►
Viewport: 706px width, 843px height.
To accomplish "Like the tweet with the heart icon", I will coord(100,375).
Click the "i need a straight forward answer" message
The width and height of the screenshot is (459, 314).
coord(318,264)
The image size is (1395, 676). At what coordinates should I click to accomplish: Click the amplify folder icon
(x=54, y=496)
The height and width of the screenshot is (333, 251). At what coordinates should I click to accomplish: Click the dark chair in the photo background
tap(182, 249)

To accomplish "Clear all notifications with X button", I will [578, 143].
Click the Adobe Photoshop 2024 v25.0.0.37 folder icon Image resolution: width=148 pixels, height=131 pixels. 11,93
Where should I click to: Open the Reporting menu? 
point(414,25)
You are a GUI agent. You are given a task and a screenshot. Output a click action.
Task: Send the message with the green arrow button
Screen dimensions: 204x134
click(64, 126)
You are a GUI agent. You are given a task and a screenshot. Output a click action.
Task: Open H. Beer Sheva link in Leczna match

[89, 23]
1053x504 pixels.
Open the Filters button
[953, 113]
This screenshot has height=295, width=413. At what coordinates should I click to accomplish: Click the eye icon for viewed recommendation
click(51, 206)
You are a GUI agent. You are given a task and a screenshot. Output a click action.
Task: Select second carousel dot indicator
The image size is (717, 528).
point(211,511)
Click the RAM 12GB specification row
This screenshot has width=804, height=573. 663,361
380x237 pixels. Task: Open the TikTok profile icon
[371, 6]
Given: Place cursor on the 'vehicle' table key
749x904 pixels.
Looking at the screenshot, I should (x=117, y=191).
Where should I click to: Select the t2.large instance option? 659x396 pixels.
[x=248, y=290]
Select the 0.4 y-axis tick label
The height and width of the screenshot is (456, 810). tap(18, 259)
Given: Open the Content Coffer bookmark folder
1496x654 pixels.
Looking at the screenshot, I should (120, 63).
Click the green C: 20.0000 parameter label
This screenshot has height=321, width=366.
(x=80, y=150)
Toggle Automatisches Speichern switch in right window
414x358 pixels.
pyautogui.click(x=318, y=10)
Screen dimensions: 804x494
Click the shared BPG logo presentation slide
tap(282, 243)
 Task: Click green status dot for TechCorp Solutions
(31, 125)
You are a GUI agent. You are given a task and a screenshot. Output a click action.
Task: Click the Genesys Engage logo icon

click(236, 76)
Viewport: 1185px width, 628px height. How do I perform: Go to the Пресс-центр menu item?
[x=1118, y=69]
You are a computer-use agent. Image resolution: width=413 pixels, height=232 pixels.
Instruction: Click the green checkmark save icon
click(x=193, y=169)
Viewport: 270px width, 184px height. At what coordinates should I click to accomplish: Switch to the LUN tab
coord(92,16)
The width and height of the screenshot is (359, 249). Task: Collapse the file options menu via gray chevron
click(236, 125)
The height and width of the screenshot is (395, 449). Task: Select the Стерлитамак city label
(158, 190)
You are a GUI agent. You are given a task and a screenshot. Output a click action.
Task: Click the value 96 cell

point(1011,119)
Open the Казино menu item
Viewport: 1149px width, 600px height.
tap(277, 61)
◄
Your objective — Lines from the one holding "Open the Казино menu item" to the end of the listing above are the only ones to transcribe. Keep each exactly as written.

Exercise answer —
Open the Казино menu item
Viewport: 1149px width, 600px height.
tap(277, 61)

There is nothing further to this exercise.